There are even more! I’m astounded by the people taking risks and putting themselves out there. Some are testing concepts that are truly disruptive, others are following the pack and will learn — but I’d rather see that than hear stories of people toiling away unhappily in corporate jobs. Now the tricky part is finding the unique POD in a sea of small shops. The entrepreneurs and small shop owners who attend trade shows and come away with products that every other small shop is going to carry might not survive. But there’s an opportunity to find the gap in the market, design something original and of high quality — that’s what consumers respond to!
4. Have you noticed increasing American influence in the way Parisians shop & live?
Not just American, I’d say a more global way of living. The Parisians dabble — they’ll try eating vegan, try to shop sustainable products, eat up foreign concepts (as we’ve seen with Le Bon Marche’s annual thematic pop-up. This year it’s Los Angeles!) but remain loyal to their favourite haunts too. Overall I think people are embracing the change more, so long as it respects the past in some way.

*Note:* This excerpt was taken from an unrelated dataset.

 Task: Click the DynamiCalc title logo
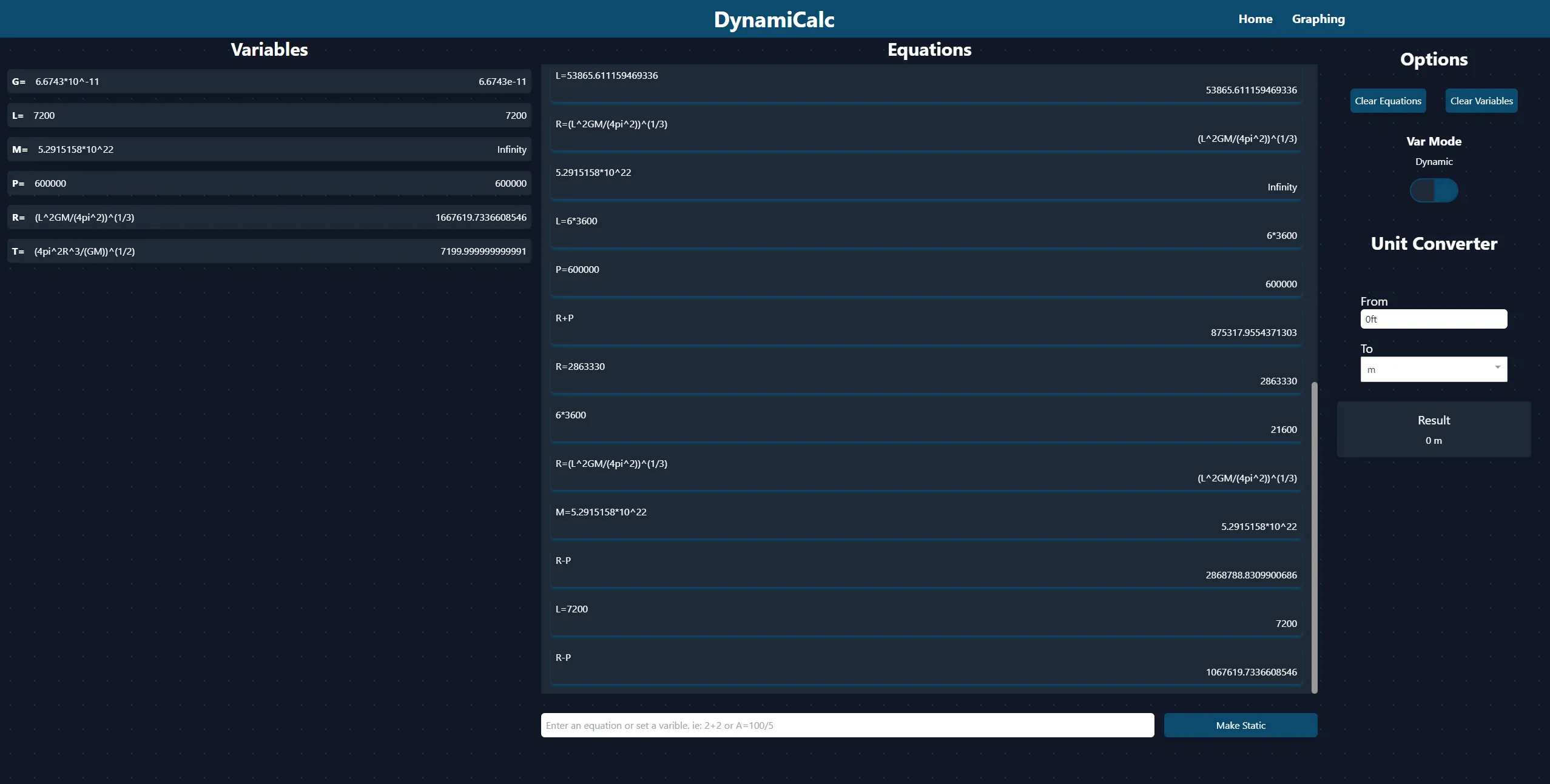(x=774, y=19)
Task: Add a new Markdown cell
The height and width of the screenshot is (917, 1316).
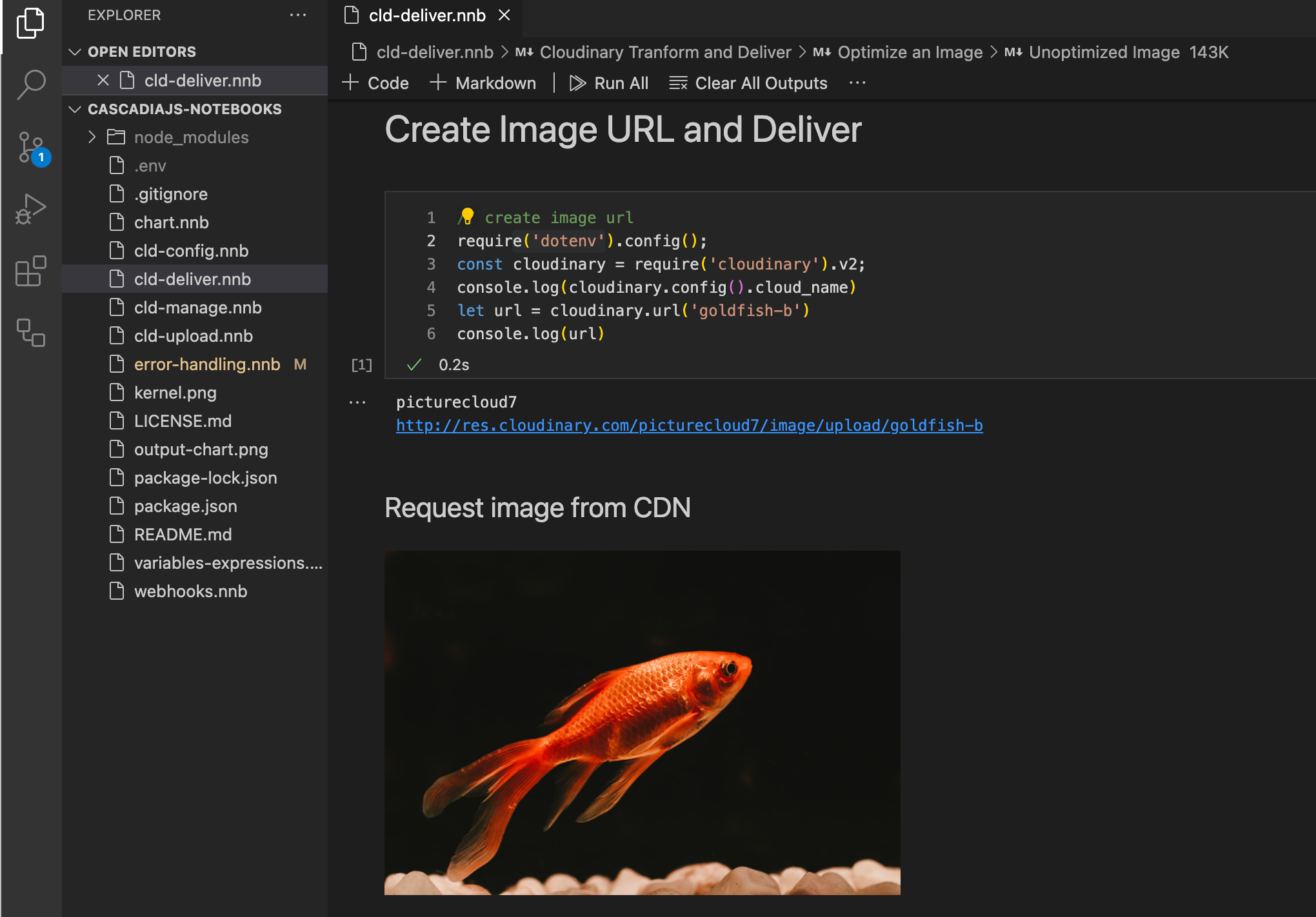Action: coord(483,83)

5. Your food adventures are very exciting! We would love to hear about your most extravagant experience. Tell us about that one moment that made you go Wooooow!
In March, I had the opportunity to have lunch at Veuve Clicquot’s Hotel du Marc in Champagne, prepared by Joel Robuchon himself. It was an extraordinary meal and one made all the more unforgettable by his presence. When he died this summer, I felt tremendously grateful to have experienced his cooking firsthand.
© Joann Pai
6. You've been a Jamini fan from the beginning! You've introduced us to your community in the US and supported us in New York when we opened our pop up store last year. Why does our brand appeal to you?

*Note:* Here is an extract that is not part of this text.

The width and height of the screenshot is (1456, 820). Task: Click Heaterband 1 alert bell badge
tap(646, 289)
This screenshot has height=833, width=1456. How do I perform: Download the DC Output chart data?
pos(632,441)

It was, and still is, incredibly unique! The harmonious union of French and Indian aesthetics, hand craftsmanship and transparent sourcing makes it all the more appealing. I’m wowed by each collection and the quality of the fabrics. If only I could have Usha decorate my entire apartment!
© Claudio Cambon
7. We would love to share your favourite Thanksgiving recipe with our friends? What would it be?
I tend to be the one to bring cornbread to Thanksgiving parties and I try to make it more savoury than sweet. Along with that, my husband and I have been to known to make a flavourful green bean and almond salad, served cold, that is a nice complement to all the warm and hearty dishes typically on a Thanksgiving spread.
8. You're working on a new book! We're keen to find out. Some hints?
Ah ha! Let’s just say I’ll be looking at Paris through its women this time around.
9. Your favourite American barista in Paris?
He’s not a barista anymore BUT he’s perhaps the most talented American in the business in Paris — David Flynn, the co-founder of Belleville Brulerie. It’s incredible to see how much he and his partners have grown the business in a few years and extended it to La Fontaine de Belleville and a new flagship roastery that opened in September. They’re hard working, talented and deserve all the success they’ve achieved!